Transitioning: Turning a single-subject approach into a normal, free-flowing conversation.
Transitioning turns a simple interaction into a longer conversation by introducing at least one new topic and changing the dynamic of your interaction. This is a very important phase and one that turns approaches into conversations.
It doesn’t matter what you say first to a woman (as long as it’s not vulgar or stupid). What matters is what you say to her after she responds because she needs to know what you’re made of.
The question that goes through her mind when you vibe her is “Why is this guy talking to me?” Either:
1. He is just chatty.
2. He is interested in me – cool!
3. He is interested in me – yuck!
We do not want No. 3. The difference in 1 & 2 is not appearing to be needy and showing her that it’s no big deal whether she engages you in the conversation or not.

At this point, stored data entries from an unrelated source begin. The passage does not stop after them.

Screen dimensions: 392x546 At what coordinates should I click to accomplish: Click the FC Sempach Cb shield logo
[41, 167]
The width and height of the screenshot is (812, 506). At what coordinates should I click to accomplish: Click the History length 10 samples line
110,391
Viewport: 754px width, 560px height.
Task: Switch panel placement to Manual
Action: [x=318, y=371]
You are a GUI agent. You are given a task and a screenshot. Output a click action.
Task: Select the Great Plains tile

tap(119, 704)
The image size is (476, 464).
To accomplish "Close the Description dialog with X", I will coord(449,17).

In reality you need to re-open continuously by introducing new topics that are completely unrelated to the last. That is taking charge.
As soon as you know the topic is going to stall out or not be interesting anymore just pick it up and move it to another topic which is fresh and hopefully, a lot different from the last.

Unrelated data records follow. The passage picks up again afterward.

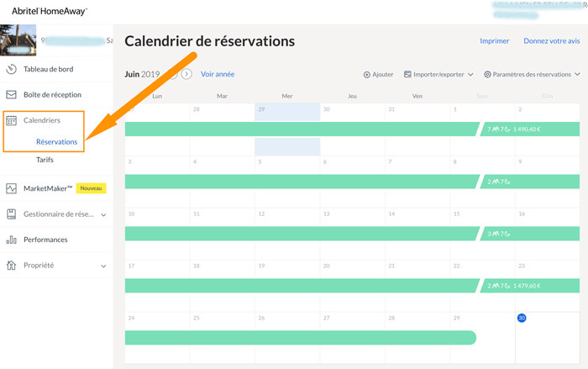The height and width of the screenshot is (369, 588).
Task: Open the Importer/exporter dropdown
Action: 438,75
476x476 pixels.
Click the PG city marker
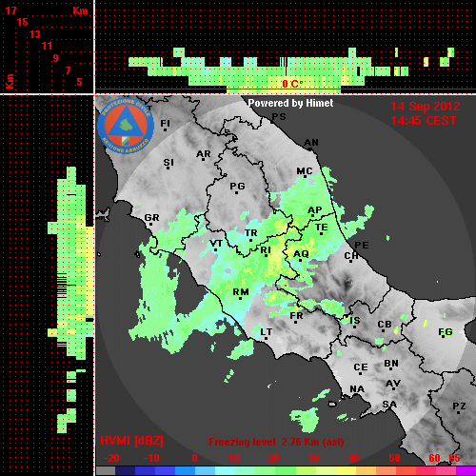point(236,192)
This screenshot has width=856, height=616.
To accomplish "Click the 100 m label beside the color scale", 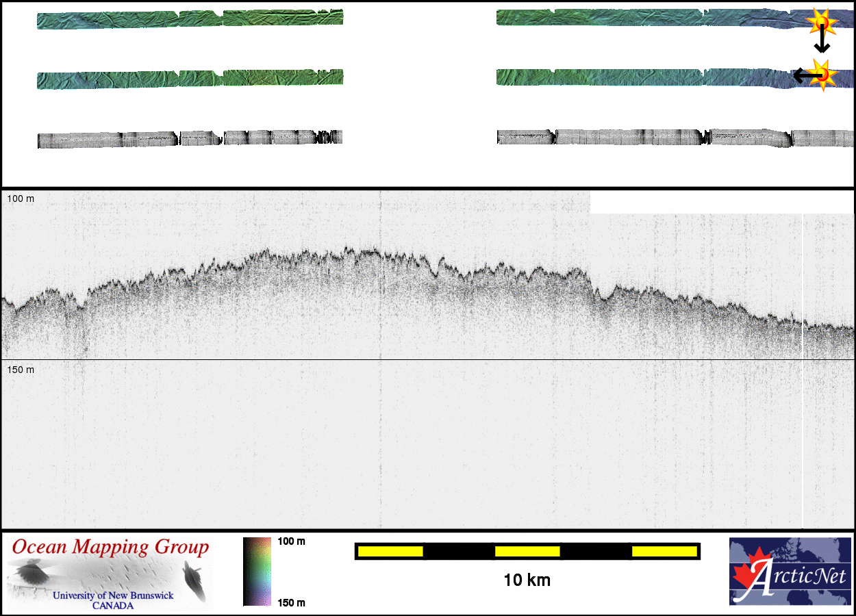I will (x=292, y=541).
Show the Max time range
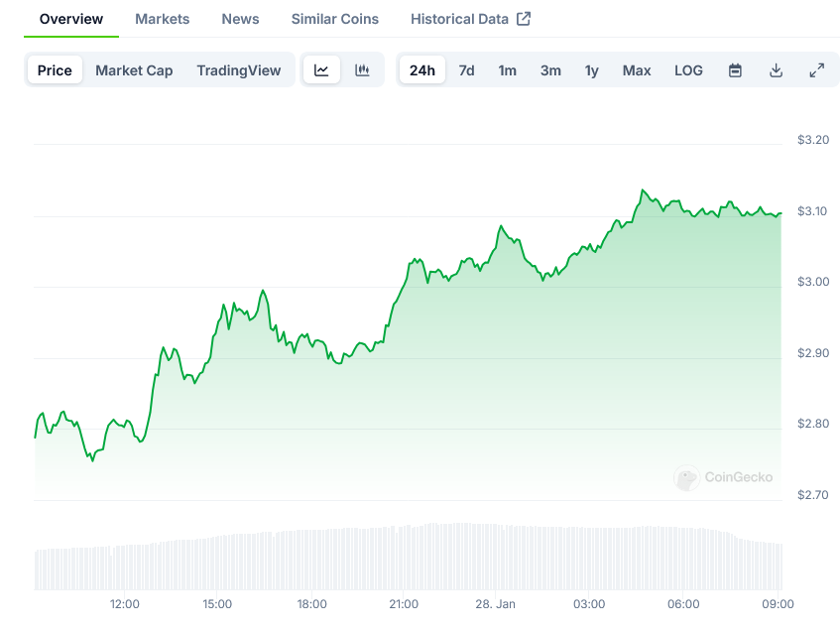 (637, 70)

Regular people never do that in real life because they are afraid of cutting people off or not being able to make a new topic interesting, or worried about taking charge etc... The problem is that when no one takes charge of the conversation and hopes it just goes in a good direction, the interaction has no magic.

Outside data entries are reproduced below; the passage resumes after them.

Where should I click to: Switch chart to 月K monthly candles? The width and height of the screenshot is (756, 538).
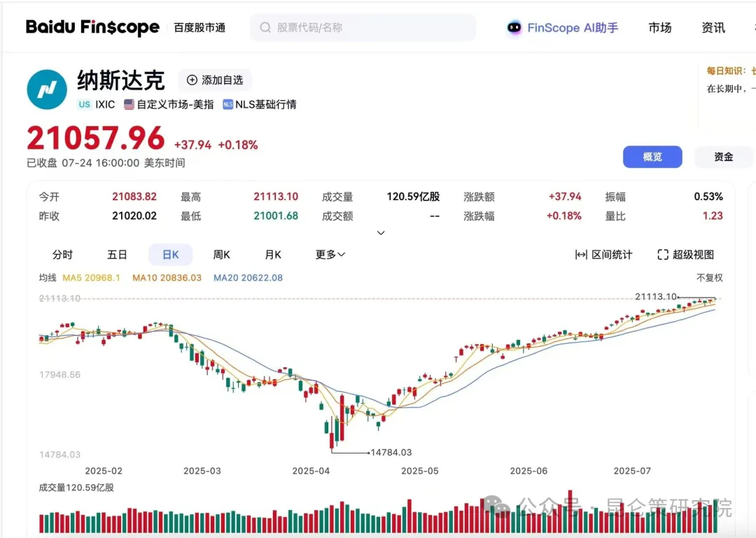coord(273,255)
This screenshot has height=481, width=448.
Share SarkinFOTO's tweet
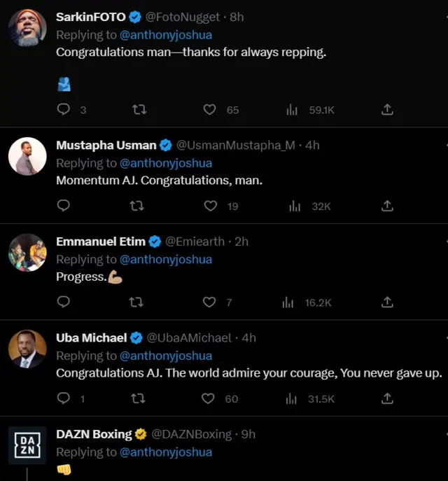click(x=387, y=110)
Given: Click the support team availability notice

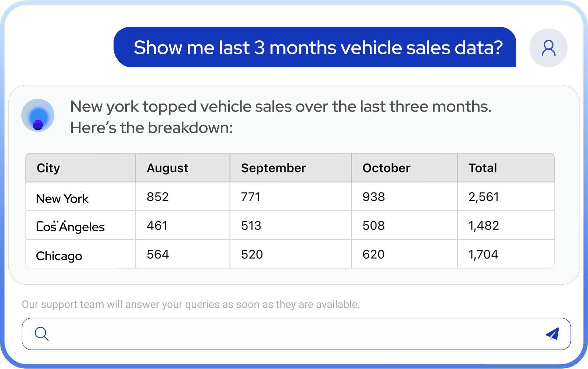Looking at the screenshot, I should pos(191,304).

Always lead the interaction, it is necessary to keep things fun in the opening phase of the game. If you don’t work to steer the conversation into interesting topics, the woman may accidentally raise her own boring topics – and then she’ll feel bored and blame it on you.
However, if you find the conversation stalling and the awkward silence about to creep in you could always use canned material/universal transitions as a back-up plan. E.g.
1. What’s on the agenda for tonight?
2. How do you guys know each other?
3. Do a cold read of group dynamics: Assess the group and identify-“…you’re the spoiler,or leader,or the one who is normally left behind,or the one who makes sure no one is left behind/all get home safely etc.
4. Observational transition: “…you guys have known each other for a while – you have the same smile etc. Or you could give them the best friends test, where you ask them questions about themselves e.g. Ask “Do you guys use the same shampoo, toothpaste, lotion, whatever?” If they’re really close, they will know this and say yes almost simultaneously or look at each other and smile.
5. No transition i.e. she does it for you:
· She asks you questions.
· She asks your name.
· She gives extended answers to your questions.